(Reuters) – A U.S. panel has asked Boeing Co (BA.N) to make an engineer available for an interview regarding an internal ethics complaint the engineer filed on the safety of the now-grounded 737 MAX jet.
FILE PHOTO: An aerial photo shows Boeing 737 MAX aircraft at Boeing facilities at the Grant County International Airport in Moses Lake, Washington, September 16, 2019. REUTERS/Lindsey Wasson/File Photo
The engineer said in the complaint filed this year that during the development of the 737 MAX, Boeing had rejected a safety system to minimize costs, the New York Times had reported nyti.ms/2nOUo1J earlier.
The engineer, who worked on cockpit instruments and controls, felt the safety system could have reduced risks that contributed to two fatal crashes that killed 346 people in Ethiopia and Indonesia, according to the report.
“All of this information is critical to have as we prepare for our Committee’s October 30th hearing with Boeing’s CEO, as well as Boeing’s chief engineer of its commercial airplanes division, and the chief pilot for the 737,” said Peter DeFazio, chairman of the U.S. House Transportation and Infrastructure Committee.

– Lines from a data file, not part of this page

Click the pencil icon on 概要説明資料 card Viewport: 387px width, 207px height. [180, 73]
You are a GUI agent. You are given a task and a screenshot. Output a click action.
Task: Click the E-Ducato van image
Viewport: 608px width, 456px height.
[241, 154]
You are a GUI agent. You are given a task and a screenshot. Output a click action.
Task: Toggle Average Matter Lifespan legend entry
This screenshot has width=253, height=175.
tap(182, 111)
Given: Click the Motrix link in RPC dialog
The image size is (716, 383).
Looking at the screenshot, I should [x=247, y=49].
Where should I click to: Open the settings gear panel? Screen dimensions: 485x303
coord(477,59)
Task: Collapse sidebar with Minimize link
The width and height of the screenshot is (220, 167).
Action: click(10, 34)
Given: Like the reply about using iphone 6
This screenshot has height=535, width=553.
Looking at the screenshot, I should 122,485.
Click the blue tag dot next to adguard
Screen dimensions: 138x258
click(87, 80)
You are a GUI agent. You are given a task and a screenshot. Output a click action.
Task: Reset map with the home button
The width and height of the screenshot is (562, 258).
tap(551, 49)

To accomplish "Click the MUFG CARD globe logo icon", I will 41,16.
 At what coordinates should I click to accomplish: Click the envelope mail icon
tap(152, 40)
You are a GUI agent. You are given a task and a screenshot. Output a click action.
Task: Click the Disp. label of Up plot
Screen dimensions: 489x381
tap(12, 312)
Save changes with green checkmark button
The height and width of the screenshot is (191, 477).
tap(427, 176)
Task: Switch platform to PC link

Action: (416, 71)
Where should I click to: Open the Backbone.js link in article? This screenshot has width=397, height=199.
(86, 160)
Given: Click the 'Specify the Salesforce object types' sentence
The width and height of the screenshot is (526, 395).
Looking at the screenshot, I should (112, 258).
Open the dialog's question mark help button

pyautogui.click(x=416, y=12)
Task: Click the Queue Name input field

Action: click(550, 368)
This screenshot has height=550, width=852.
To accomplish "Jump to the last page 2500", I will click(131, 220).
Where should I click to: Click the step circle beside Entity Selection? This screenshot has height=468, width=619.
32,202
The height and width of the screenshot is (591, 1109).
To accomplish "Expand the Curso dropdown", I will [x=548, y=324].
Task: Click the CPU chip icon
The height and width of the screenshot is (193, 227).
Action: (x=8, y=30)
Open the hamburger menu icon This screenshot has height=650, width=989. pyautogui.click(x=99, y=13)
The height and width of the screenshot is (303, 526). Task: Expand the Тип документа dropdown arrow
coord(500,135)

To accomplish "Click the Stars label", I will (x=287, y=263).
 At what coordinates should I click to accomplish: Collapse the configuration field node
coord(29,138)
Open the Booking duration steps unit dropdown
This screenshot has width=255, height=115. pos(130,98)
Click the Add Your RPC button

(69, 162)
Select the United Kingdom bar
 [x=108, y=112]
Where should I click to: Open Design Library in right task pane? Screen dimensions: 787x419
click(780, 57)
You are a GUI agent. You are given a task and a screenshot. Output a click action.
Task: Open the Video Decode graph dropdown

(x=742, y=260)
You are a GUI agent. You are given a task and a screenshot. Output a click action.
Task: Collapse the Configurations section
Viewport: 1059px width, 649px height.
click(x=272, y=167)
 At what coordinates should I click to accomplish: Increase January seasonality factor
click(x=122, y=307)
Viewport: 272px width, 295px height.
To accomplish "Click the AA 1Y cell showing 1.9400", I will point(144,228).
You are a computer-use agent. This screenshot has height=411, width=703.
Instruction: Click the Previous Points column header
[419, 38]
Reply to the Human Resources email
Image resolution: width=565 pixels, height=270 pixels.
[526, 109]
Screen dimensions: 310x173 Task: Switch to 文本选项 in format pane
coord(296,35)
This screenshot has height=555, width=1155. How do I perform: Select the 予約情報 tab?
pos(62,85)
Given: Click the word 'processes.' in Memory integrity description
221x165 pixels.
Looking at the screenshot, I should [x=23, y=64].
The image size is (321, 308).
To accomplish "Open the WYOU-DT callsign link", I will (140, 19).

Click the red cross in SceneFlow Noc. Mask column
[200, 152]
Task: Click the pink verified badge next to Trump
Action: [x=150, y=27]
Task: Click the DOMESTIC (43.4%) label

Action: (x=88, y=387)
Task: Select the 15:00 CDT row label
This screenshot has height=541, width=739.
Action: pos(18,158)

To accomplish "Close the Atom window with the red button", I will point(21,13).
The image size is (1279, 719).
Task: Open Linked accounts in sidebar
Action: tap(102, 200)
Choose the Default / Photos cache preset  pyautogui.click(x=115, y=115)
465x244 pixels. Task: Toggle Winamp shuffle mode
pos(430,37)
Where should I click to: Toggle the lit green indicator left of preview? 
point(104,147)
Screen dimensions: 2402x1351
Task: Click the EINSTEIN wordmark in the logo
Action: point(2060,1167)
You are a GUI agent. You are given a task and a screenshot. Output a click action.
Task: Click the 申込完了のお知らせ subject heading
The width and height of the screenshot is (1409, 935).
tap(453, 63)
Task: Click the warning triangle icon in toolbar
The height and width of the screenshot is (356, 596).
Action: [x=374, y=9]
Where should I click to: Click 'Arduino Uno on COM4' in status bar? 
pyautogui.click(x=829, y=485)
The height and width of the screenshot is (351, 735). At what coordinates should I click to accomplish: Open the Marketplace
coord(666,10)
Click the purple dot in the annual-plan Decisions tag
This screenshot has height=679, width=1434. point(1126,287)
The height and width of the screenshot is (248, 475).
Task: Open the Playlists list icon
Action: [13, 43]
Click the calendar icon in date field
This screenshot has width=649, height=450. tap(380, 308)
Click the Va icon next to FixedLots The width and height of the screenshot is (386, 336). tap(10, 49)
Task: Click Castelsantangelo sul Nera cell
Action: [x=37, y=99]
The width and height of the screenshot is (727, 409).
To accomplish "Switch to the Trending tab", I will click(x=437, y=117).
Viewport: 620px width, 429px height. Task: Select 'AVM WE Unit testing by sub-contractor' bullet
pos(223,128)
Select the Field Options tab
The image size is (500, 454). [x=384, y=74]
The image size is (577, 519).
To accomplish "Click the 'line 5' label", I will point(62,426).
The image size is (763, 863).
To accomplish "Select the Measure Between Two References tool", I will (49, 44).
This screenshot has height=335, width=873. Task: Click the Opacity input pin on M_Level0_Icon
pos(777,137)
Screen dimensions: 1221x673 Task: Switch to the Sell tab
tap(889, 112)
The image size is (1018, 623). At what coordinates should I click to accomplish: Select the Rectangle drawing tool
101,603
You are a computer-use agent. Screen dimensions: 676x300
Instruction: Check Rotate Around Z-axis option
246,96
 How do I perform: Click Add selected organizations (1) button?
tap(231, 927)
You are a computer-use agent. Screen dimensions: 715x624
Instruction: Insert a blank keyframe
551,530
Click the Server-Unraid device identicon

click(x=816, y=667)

“These reports certainly add to my concern that production pressures may have impacted safety on the 737 MAX, which is exactly why it’s so critical we get to the bottom of this,” he said.
The committee has been poring over hundreds of thousands of pages of documents and emails from Boeing and the Federal Aviation Administration, but it was not aware of the engineer’s complaint, he said.
Boeing said it would continue to cooperate with Congress and regulatory authorities as it focuses on safely returning the MAX to service.
“Boeing offers its employees a number of channels for raising concerns and complaints and has rigorous processes in place, both to ensure that such complaints receive thorough consideration and to protect the confidentiality of employees who make them. Accordingly, Boeing does not comment on the substance or existence of such internal complaints,” it said in a statement, responding to the New York Times report.
Boeing Chief Executive Officer Dennis Muilenburg is set to testify before Congress this month.
The U.S. House Transportation and Infrastructure Committee did not immediately respond to a request for comment.